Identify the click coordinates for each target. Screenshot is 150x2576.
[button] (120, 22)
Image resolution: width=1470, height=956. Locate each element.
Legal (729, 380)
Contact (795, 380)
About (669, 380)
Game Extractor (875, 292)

Exercise requirements
Find the lines of the material that hold the word "each" and report their count alone.

Solution
2